In addition, surveillance of the public by companies or
by other individuals should be subject to conditions,
and again, the opinion addresses the principles that
govern these forms of ‘commercial’ or individual
surveillance, and the manner in which the data so
gathered may be used as part of a data mining or profiling system by private entities or the state.
The digital revolution and subsequent advances in
mobile, wireless and networked devices have significantly contributed to the development of security and surveillance technologies. New technologies offer the possibility of recording the everyday activities of billions of individuals across the globe.
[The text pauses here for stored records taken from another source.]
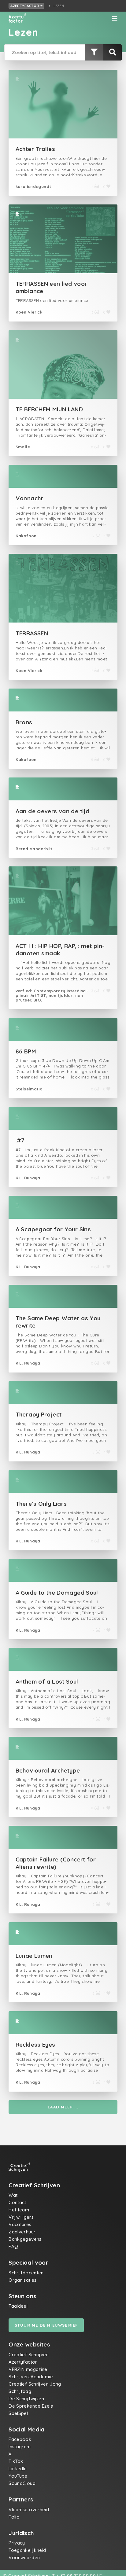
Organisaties (23, 2280)
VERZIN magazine (28, 2369)
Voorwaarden (24, 2557)
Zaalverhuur (22, 2232)
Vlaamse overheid (29, 2509)
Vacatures (20, 2224)
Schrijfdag (20, 2391)
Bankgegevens (25, 2239)
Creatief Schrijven (29, 2354)
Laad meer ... (63, 2106)
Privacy (17, 2543)
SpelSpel (18, 2413)
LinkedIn (18, 2468)
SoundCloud (22, 2483)
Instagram (20, 2446)
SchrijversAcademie (31, 2376)
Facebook (20, 2439)
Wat (13, 2195)
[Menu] (114, 19)
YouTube (18, 2476)
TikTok (16, 2461)
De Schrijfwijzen (26, 2398)
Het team (19, 2210)
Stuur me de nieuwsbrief (46, 2325)
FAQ (13, 2246)
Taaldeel (18, 2306)
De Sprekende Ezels (31, 2406)
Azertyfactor (25, 6)
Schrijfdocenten (26, 2273)
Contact (17, 2202)
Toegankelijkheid (27, 2550)
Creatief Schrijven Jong (35, 2384)
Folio (14, 2517)
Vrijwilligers (21, 2217)
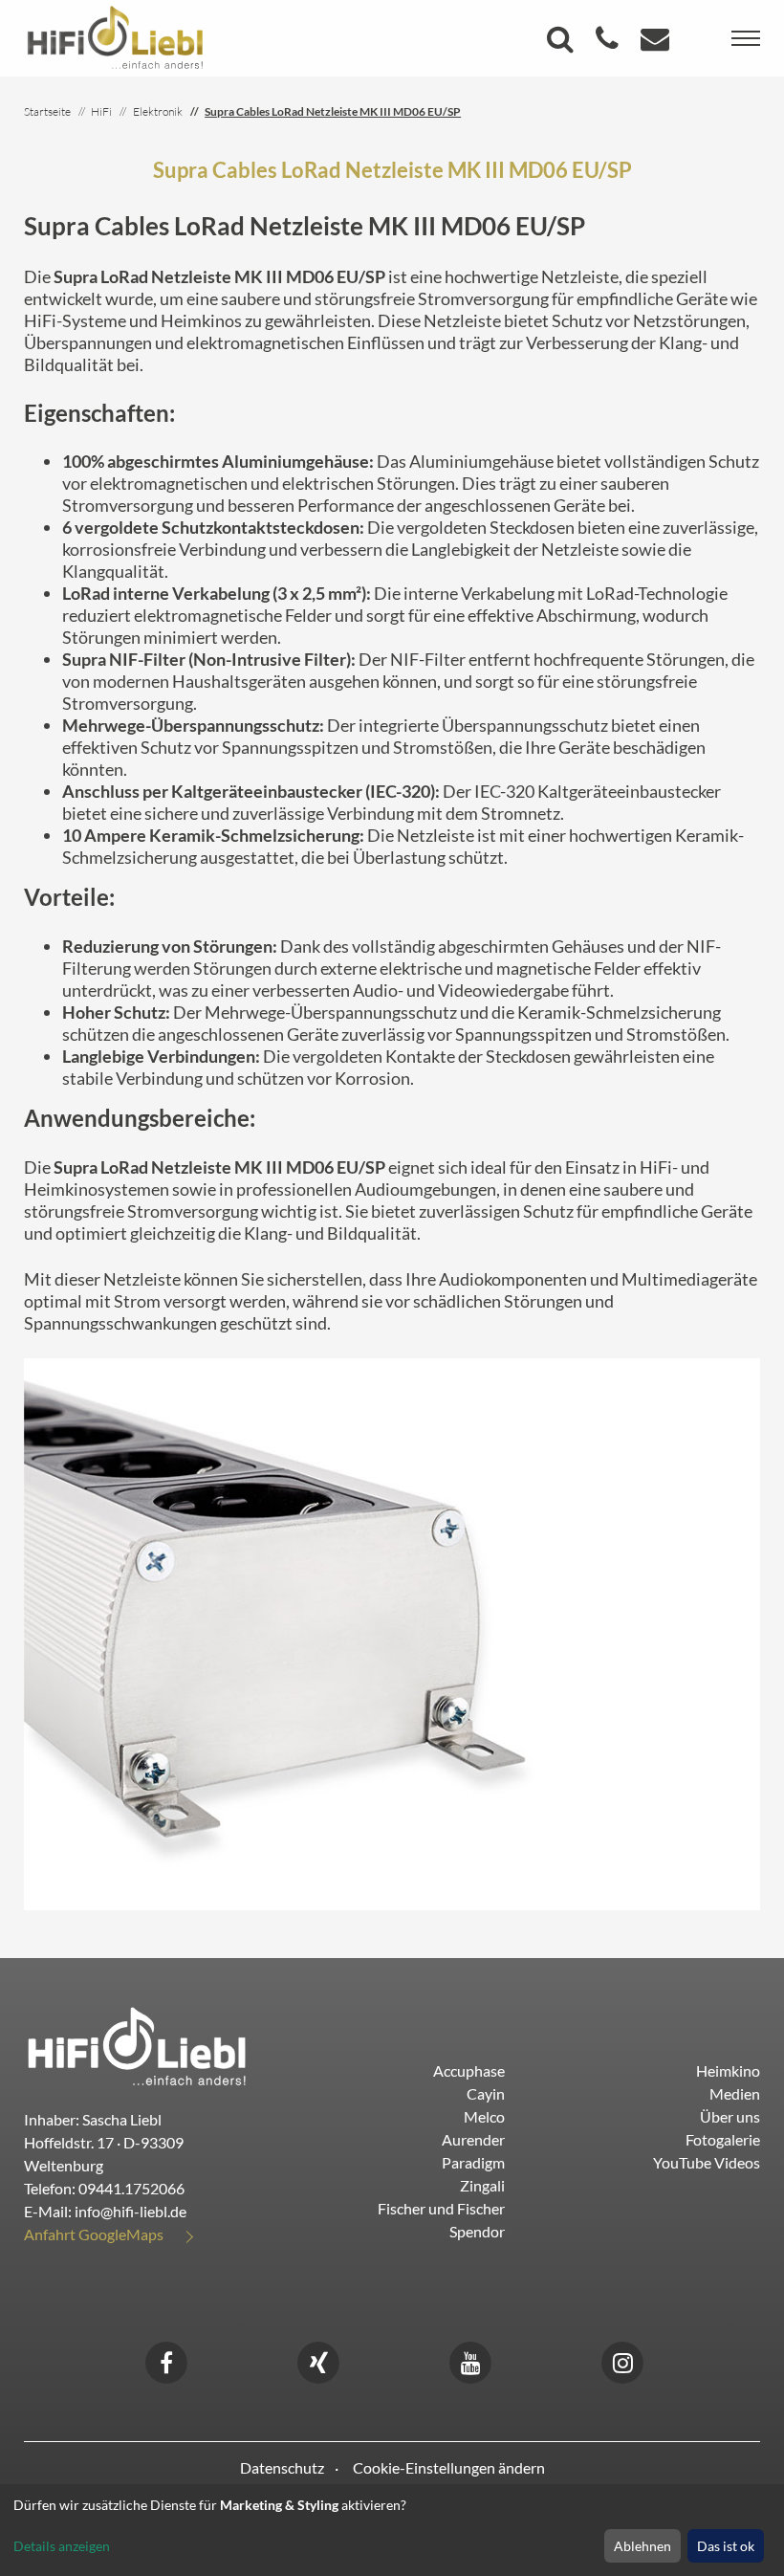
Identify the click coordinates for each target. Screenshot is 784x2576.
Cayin (486, 2093)
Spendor (477, 2231)
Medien (734, 2093)
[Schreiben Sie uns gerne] (657, 43)
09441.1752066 (131, 2188)
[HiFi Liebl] (115, 36)
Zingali (482, 2185)
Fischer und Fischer (441, 2208)
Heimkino (728, 2070)
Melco (484, 2116)
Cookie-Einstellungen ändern (449, 2467)
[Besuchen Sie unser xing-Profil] (318, 2360)
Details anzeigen (61, 2546)
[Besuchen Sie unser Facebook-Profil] (166, 2360)
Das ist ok (725, 2546)
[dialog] (392, 2530)
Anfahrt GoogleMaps (93, 2234)
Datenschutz (282, 2467)
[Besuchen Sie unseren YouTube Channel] (470, 2360)
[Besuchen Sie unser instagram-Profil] (622, 2360)
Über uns (730, 2116)
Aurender (473, 2139)
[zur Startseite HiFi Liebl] (137, 2046)
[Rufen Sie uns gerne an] (609, 43)
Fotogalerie (723, 2139)
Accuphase (469, 2070)
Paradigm (473, 2162)
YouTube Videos (706, 2162)
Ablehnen (642, 2546)
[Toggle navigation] (745, 38)
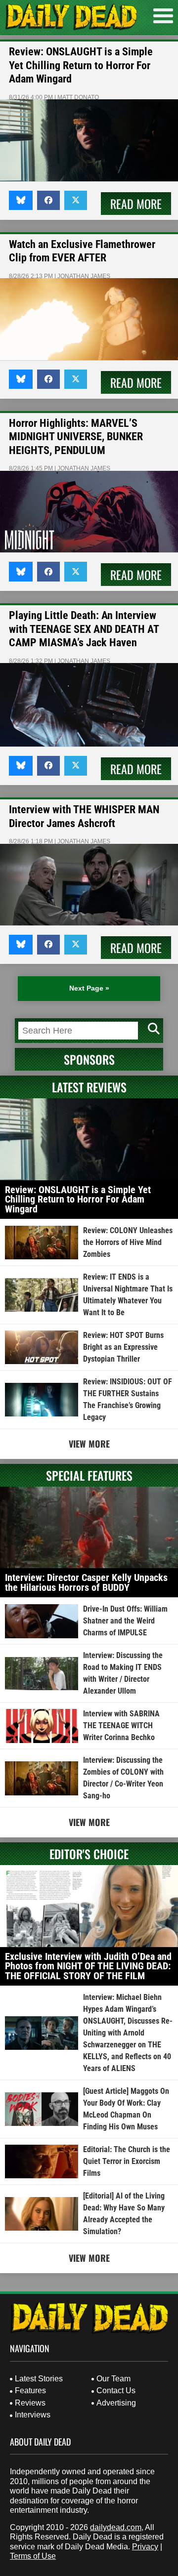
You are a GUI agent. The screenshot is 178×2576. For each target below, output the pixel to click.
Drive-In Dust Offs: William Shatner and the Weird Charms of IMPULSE (125, 1620)
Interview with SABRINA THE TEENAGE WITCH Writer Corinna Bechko (121, 1725)
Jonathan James (83, 276)
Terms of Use (33, 2556)
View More (89, 1443)
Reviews (30, 2403)
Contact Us (115, 2390)
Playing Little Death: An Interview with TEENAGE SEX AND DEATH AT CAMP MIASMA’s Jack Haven (84, 629)
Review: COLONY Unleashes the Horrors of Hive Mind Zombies (128, 1242)
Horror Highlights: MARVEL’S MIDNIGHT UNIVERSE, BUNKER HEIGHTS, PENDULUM (76, 437)
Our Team (113, 2378)
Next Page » (89, 988)
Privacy (145, 2546)
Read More (136, 203)
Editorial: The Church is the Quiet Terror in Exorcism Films (126, 2161)
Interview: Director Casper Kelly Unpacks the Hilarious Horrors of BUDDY (86, 1582)
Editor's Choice (89, 1854)
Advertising (116, 2403)
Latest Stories (39, 2378)
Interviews (32, 2414)
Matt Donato (78, 97)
Our mobile phones can identify and pinpoint our location at any given moment, loyalty cards allow commercial entities to analyse our spending and track our personal preferences, keystroke software monitors our performance and productivity in the workplace and our electronic communications can be screened for key words or phrases by intelligence services. Moreover, personal data concerning our health, employment, travel and electronic communications are stored in databases,
and data mining techniques allow for large amounts
of personal data from these disparate sources to be
organised and analysed, thereby facilitating the discovery of previously unknown relationships within these
data. Security technologies are no longer discrete; the trend is toward convergence, creating more powerful
networked systems. Thus, our everyday lives are scrutinised by many actors as never before, all made possible by developments in technology together with political choices or lack thereof.